------ Extract ------
I am so sorry to read about your MIL and FIL. I do hope that they are okay. Do they have someone that comes in weekly to help them out? This may be something to discuss w/your h since he's out of state so much.
Your IC is correct about the "inability to make a decision" as symptom of depression. That's one of the reasons they put things off because they can't put one foot in front of the other when it comes to making decisions. Your h is in a lot of pain and it's going to take some time for him to recover from this. It's all about him and finding ways to cope and relieve the pain right now.
I have read about triangulation and it's definitely a tactic and one that people aren't even aware of when it happens to them. Yes, it's an ego trip for your BIL when he pits the two of you against each other. It makes him look like the bigger "man" in the situation. Now you have a good idea of what you are dealing w/and can handle the situation w/the BIL. Stop and think about it...he took great pleasure in telling you about the desk and what was in it. He was hoping for a heated phone conversation about the "treasure". He didn't get it.
During the crisis, personality disorders tend to "flare up", i.e., such as narcissistic tendencies. Think about it, a two year old wants what he wants when he wants it and if he doesn't get it, on the floor he goes, stomping his feet and holding his breath. It's being selfish during MLC and hopefully those tendencies will settle down once the crisis is over and done with. The same thing happens w/passive-aggressive behavior in MLC...it comes out to play even more so.
Spend as much time as you can w/your in-laws this weekend. They need you now more than ever. The garden will be there waiting for you when you return home.
Keeping you and your family in my thoughts and prayers.
Sit quietly, the answers will reveal themselves when you least expect them to. The past is gone, the present is a gift and you need to focus on today, allow the future to reveal itself when it is ready.
------
### Exercise A
How would you say this sentence from the forum reply in Spanish: "The garden will be there waiting for you when you return home."
### Exercise B
Can you sum up the forum reply in two sentences?
### Exercise C
Will you print the forum reply from "I am so sorry" up to and including "state so much."?
Rely only on the forum reply.
------ Supplied data ------
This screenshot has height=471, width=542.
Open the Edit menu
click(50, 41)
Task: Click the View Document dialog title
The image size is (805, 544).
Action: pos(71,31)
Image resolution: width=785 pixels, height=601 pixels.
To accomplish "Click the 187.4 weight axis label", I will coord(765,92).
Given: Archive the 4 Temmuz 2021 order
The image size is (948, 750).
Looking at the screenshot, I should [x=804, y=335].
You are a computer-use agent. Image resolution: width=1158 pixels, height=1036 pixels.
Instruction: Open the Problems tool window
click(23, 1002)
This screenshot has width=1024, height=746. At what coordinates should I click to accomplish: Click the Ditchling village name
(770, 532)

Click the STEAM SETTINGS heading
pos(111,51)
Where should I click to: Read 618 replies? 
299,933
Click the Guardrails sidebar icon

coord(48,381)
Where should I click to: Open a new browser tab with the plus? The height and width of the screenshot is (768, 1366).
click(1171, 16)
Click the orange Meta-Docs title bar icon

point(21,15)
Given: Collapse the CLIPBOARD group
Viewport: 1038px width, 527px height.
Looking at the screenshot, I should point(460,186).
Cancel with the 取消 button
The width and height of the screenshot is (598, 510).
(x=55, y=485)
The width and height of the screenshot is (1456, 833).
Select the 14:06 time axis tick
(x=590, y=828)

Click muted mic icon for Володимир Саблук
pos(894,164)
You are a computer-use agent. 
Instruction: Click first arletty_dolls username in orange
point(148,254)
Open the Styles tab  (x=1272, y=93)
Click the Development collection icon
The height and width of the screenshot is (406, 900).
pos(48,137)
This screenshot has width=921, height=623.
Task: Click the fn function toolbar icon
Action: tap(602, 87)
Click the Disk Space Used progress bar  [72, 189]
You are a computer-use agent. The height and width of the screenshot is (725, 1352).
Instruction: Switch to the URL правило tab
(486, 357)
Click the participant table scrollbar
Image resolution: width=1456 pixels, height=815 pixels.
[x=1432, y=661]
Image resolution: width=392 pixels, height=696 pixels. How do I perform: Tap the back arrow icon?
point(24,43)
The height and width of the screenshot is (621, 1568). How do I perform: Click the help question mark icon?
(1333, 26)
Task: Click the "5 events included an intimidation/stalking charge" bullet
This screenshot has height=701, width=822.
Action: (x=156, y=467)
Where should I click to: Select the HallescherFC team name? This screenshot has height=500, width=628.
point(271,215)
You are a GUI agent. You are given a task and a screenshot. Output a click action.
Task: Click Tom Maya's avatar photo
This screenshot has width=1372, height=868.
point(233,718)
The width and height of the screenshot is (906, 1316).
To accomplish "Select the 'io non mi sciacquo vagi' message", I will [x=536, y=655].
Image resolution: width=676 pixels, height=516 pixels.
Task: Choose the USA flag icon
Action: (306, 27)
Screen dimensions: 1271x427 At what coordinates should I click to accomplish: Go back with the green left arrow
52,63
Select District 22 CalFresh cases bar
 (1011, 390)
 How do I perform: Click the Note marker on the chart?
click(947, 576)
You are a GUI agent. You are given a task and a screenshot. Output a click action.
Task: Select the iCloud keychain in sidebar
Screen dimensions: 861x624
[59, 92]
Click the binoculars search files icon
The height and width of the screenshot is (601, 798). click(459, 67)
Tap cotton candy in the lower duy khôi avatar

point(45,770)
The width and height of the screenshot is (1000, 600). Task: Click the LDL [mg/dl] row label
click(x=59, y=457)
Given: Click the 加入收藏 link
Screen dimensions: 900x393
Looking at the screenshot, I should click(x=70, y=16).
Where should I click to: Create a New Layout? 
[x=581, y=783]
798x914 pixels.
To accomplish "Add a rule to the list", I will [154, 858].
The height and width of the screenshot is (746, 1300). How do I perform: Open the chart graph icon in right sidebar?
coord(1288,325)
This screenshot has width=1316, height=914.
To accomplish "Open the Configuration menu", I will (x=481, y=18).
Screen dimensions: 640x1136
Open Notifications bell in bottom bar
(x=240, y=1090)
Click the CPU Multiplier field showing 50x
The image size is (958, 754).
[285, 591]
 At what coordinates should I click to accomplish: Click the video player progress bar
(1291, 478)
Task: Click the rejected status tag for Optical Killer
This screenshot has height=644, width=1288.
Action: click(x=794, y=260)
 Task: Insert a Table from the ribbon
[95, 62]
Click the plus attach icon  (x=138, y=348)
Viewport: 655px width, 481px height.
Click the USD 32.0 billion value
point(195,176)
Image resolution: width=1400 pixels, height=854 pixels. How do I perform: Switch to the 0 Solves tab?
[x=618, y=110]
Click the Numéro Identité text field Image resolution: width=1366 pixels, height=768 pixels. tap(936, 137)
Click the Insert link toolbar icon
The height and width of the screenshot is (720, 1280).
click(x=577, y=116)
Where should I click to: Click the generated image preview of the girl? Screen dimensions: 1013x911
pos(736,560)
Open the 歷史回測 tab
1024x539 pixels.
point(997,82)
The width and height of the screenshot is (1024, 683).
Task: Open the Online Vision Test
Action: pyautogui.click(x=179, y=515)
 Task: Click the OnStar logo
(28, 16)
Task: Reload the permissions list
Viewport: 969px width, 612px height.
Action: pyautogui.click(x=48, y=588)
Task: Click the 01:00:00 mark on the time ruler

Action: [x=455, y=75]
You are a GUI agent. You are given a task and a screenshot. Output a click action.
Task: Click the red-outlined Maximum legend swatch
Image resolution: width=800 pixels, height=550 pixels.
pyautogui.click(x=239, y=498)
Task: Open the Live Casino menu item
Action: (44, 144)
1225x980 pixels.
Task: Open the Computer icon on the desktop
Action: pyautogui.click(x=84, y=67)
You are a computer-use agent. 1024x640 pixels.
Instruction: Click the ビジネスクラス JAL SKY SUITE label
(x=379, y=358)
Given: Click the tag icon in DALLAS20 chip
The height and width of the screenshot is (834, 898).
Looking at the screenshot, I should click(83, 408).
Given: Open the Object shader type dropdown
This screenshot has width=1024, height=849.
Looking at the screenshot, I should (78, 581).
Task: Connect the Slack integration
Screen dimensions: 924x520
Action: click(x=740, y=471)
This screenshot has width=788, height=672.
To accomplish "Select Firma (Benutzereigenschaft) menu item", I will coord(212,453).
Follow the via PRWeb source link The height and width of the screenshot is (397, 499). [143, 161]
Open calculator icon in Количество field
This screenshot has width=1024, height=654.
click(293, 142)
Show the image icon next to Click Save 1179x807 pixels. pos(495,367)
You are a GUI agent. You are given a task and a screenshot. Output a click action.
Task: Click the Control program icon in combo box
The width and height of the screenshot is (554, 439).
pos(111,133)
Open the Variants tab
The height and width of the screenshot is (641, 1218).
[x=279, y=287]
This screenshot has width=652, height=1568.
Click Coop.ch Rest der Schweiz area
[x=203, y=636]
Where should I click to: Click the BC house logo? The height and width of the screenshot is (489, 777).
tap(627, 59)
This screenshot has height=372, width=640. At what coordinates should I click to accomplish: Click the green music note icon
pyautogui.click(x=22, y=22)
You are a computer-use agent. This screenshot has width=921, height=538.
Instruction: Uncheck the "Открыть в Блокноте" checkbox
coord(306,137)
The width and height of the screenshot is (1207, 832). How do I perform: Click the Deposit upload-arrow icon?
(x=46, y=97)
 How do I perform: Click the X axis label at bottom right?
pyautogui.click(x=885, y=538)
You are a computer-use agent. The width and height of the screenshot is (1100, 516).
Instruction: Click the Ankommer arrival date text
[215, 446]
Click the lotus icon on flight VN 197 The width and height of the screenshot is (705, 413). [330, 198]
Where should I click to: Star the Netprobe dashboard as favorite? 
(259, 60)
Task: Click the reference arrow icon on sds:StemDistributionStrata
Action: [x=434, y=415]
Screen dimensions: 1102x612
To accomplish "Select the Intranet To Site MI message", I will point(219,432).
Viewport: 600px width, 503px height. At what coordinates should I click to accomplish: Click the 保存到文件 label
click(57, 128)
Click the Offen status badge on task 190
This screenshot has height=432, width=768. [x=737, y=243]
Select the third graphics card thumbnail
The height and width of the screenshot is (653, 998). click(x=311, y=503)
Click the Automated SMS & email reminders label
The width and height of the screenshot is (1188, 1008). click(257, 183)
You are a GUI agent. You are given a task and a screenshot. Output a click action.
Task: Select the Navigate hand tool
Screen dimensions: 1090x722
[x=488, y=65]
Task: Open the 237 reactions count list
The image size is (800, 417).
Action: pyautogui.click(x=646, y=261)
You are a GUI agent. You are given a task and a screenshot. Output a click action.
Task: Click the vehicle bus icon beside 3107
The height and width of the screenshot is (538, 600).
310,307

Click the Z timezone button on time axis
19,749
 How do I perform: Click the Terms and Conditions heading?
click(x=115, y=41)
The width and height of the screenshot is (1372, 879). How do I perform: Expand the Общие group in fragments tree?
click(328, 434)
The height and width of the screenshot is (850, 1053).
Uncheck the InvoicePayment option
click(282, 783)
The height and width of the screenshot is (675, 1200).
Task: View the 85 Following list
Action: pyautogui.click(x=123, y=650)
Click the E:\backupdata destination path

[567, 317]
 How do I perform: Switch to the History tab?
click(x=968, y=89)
------
### Response A
El jardín estará allí esperándote cuando regreses a casa.

### Response B
The writer expresses sympathy about the reader's in-laws and urges spending as much time as possible with them this weekend, since they need the reader more than ever. The reply also describes the brother-in-law's pitting of the couple against each other as triangulation and an ego trip, and notes that narcissistic and passive-aggressive tendencies tend to flare up during the crisis.

### Response C
I am so sorry to read about your MIL and FIL. I do hope that they are okay. Do they have someone that comes in weekly to help them out? This may be something to discuss w/your h since he's out of state so much.